We feel LONZ will keep outperforming in today’s environment because bankruptcy proceedings will become more numerous, and the environment is a bottoms-up research game. The better the manager at picking undervalued names, the better the outcome given the binary differentiation currently seen in the market.
Since inception the fund has also managed to fulfil its other goal, namely beating the index:
The blue line in the graph above represents the hypothetical growth of $10,000 invested in the fund, while the brown line represents the total return of the same cash invested in the leveraged loan index. While the outperformance is small here, it nonetheless matters. We have seen many ETFs and CEFs failing the simple task of outperforming their underlying indices.
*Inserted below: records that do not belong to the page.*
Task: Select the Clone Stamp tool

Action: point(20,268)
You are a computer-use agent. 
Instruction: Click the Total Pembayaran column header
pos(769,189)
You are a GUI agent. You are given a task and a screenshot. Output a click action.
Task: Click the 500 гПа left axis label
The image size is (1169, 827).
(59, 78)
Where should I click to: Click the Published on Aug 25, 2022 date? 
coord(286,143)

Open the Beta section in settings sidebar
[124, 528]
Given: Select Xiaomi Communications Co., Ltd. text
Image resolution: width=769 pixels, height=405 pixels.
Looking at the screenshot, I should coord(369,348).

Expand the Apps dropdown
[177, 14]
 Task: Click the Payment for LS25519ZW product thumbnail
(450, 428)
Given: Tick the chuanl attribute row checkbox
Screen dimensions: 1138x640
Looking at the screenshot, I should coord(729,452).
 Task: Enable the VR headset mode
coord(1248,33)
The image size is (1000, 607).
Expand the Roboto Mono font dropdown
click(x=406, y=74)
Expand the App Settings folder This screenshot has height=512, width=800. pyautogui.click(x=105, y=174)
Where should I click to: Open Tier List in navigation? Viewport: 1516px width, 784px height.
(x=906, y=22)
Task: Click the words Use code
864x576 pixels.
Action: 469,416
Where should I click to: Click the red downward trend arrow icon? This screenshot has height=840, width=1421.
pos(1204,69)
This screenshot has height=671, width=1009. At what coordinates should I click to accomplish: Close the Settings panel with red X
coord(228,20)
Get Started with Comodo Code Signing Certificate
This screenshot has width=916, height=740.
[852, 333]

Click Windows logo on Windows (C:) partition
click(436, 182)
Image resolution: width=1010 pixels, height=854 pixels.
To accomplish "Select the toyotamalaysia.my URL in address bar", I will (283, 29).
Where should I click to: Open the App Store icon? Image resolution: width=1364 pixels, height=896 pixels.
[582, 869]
An investor always needs to look at how an active fund does versus a simple passive index or index ETF. Active management involves higher fees (and the adjusted expense ratio for this name is 60 bps), and those fees need to be justified. If active funds do not outperform passive ones, then retail investors should not pay said fees. A manager charging high fees to perform worse than a passive index is not a manager to invest with.
Conclusion
LONZ is an under the radar fixed income fund from PIMCO. The name invests in floating rate leveraged loans, and was launched in 2022. The ETF has an active approach to its collateral and has managed a 11% total return in the past year with an annualized volatility of only 2%. The results put the fund head and shoulders above its peers, with its active management from a robust platform like PIMCO being the differentiator here. Although the fund is overweight single-B names we expect it to continue to outperform until the Fed starts cutting rates. We like this name and the platform and feel its low volatility and high total returns are appealing for 2024.